Measured directly, Yetminster village is about 4 miles (6.4 km) southwest of Sherborne, 4 miles (6.4 km) southeast of Yeovil, 13.5 miles (21.7 km) northeast of Bridport and 14 miles (23 km) north-northwest of Dorchester.[16]
The geology of the parish comprises a narrow central band of Middle Jurassic cornbrash limestone and Forest Marble that crosses the parish from west to east, with Upper Jurassic Oxford clay to the north and south. In the southeast and northeast the Oxford clay is overlain by Quaternary undifferentiated head deposits. The village is sited on the cornbrash.[17]
In the 2011 census Yetminster civil parish had 531 dwellings, 498 households and a population of 1,105. 29% of residents were age 65 or over,[1] compared to 16.4% for England as a whole.[18]
The population of the parish in the censuses between 1921 and 2001 is shown in the table below:
Census Population of Yetminster Parish 1921—2001 (except 1941) | ||||||||||||||
---|---|---|---|---|---|---|---|---|---|---|---|---|---|---|
Census | 1921 | 1931 | 1951 | 1961 | 1971 | 1981 | 1991 | 2001 | ||||||
Population | 522 | 438 | 573 | 576 | 810 | 900 | 990 | 1,080 | ||||||
Source:Dorset County Council[19] |
Yetminster does not lie on a main road and experiences mostly local traffic. It has its own railway station (on the Heart of Wessex Line), which is sited close to the village centre. St Andrews Church has a 300-year-old faceless clock which chimes the national anthem every three hours. As well as the expected local store and pub, Yetminster still possesses a variety of village amenities and services, including a GP surgery and health centre, and a sports/social club with playing grounds and tennis court.

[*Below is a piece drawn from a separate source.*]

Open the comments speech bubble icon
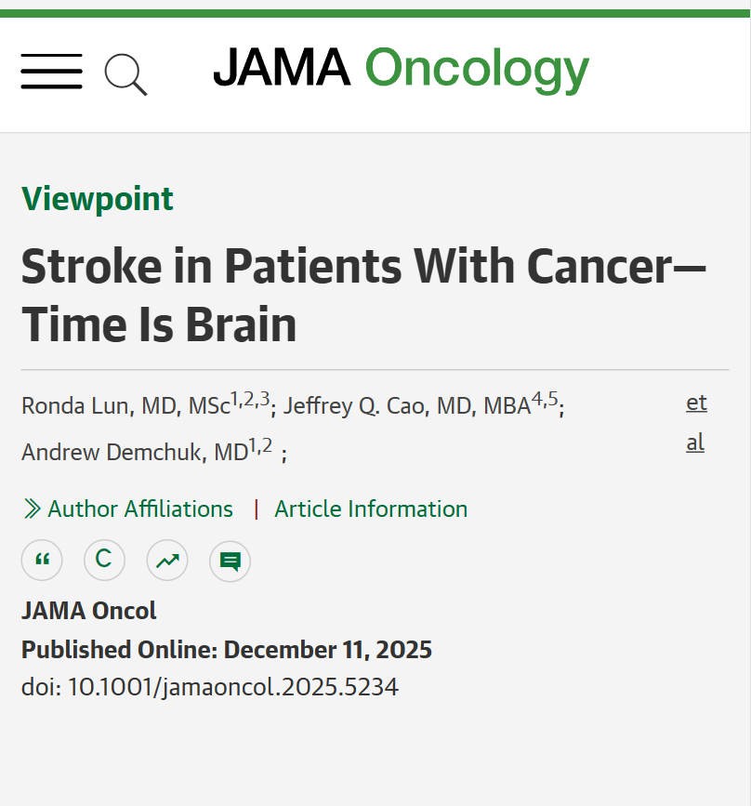Viewport: 751px width, 806px height. [x=230, y=561]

Yetminster was the birthplace of Benjamin Jesty (c.1736–1816), a farmer who lived in the village for much of his life, who is notable for his early experiment in inducing immunity against smallpox using deliberate inoculation with the less virulent cowpox. Unlike Edward Jenner, a medical doctor who is given broad credit for developing the smallpox vaccine in 1796, Jesty did not publicise his findings, even though they were made some twenty years earlier in 1774.[20][21] Only two people pre-dated Jesty's work.[22][23][24] There is a blue plaque commemorating Jesty's pioneering work at Upbury Farm, near to the church.
English folk music group The Yetties met in the Yetminster Scout Group in the mid 1950s and took their name from the village.[25]